Patients with symptomatic mitral valve disease who are not candidates for surgical mitral valve repair can be effectively treated through replacement with either a biological (bMVR) or mechanical prosthesis (mMVR).
This study retrospectively analyzes patients who underwent mitral valve replacement (MVR) at the Department of Cardiovascular Surgery at the German Heart Center in Munich, Germany, between 2001 and 2020. Propensity score matching was used to compare survival and reoperation incidence between patients receiving a biological versus a mechanical prosthesis in the mitral position. A total of 2,027 patients were included, with 1,658 in the bMVR group and 369 in the mMVR group. The mean age at surgery was 65.9 ± 12.9 years. The median follow-up duration was 6.83 years (interquartile range 1.11–10.61 years). Concomitant procedures were performed in 1,467 cases (72.4%).

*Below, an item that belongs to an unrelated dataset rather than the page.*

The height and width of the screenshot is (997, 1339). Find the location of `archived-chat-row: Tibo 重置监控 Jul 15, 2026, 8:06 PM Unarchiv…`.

The authors concluded that both groups demonstrated comparable survival. Indeed, survival following bMVR and mMVR remained similar throughout the follow-up period, reaching up to 20 years. However, patients with mMVR exhibited a significantly lower incidence of reoperation (20-year: 15% vs. 59%, p < .001).
COMMENTARY:
The choice between a biological or mechanical prosthesis can present a considerable clinical challenge. Anticoagulation or reoperation? That is the question.

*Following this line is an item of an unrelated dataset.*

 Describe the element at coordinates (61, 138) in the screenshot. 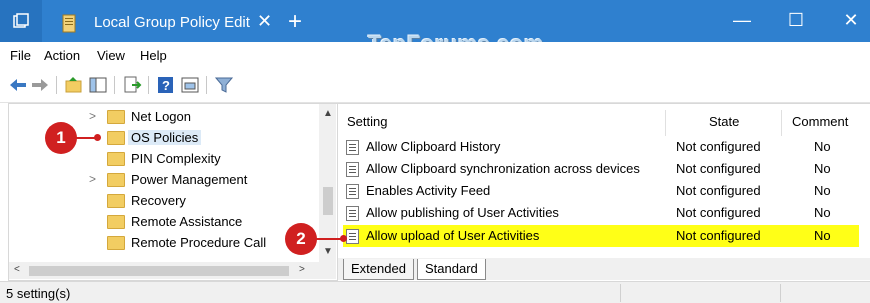

I see `annotation-badge-1: 1` at that location.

The current European clinical guidelines recommend mMVR for patients aged 65 years or younger, while American guidelines set this threshold at 70 years. However, the progressive aging of the population increasingly leads to prosthetic degeneration at ages when reoperation involves a high risk of morbidity and mortality. On the other hand, the durability of mechanical prostheses necessitates lifelong anticoagulation, carrying associated bleeding risks. It is also crucial to consider the subgroup of younger female patients with reproductive aspirations, where a biological prosthesis is preferred. This study provides data that can be useful for decision-making in this frequent clinical dilemma encountered by cardiac surgeons.
The authors conclude that patients who received mechanical mitral valve replacement had significantly fewer reoperations, while survival was comparable between the mechanical and biological prosthesis groups.
Within the analyzed cohort, the age groups of 46–55 and 56–65 years showed no survival differences between prosthesis types. These results contrast with recent literature, which suggests higher survival with mMVR for patients aged 50–69. Notably, survival was also higher in the mMVR group prior to propensity score matching. Although propensity score matching is a valuable statistical tool for comparing techniques that often involve dissimilar patient profiles, such as mMVR and bMVR, it is crucial not to overlook the inherent biases associated with its use.
Although this study’s selection of variables is comprehensive, an analysis of mortality in patients requiring reoperation during follow-up is absent. Additionally, specifying the indications for reintervention, particularly in the mMVR group, would be insightful. These data could be especially useful for personalizing clinical treatment.
Information on anticoagulation-related complications during follow-up in the mMVR group would also be pertinent, given their impact on both quality of life and survival. The current trend is to implant biological prostheses in increasingly younger patients, grounded in numerous studies showing a higher bleeding risk after mMVR and increased durability of contemporary biological prostheses.
Finally, the potential of transcatheter therapies in mitral valve reoperation should not be overlooked, as this could represent a paradigm shift similar to the TAVI valve-in-prosthesis approach in aortic valve disease over the last decade. However, for mitral valve pathology, the risk of left ventricular outflow tract obstruction remains a significant challenge to further advancing structural interventions in this area. More research and experience in percutaneous mitral valve treatment are needed to potentially offer a viable alternative to surgical reoperation.
In conclusion, this study provides valuable information for decision-making in the surgical treatment of mitral valve disease. These findings can guide cardiac surgeons in individualizing treatment, taking into account not only the comparable survival between both types of prostheses and the reduced reoperation risk with mMVR but also the quality of life considerations associated with long-term anticoagulation.
REFERENCE:
Feirer N, Buchner A, Weber M, Lang M, Dzilic E, Amabile A, et al. Mechanical versus biological mitral valve replacement: Insights from propensity score matching on survival and reoperation rates. J Thorac Cardiovasc Surg. 2024 Jul 26:S0022-5223(24)00652-4. doi: 10.1016/j.jtcvs.2024.07.038.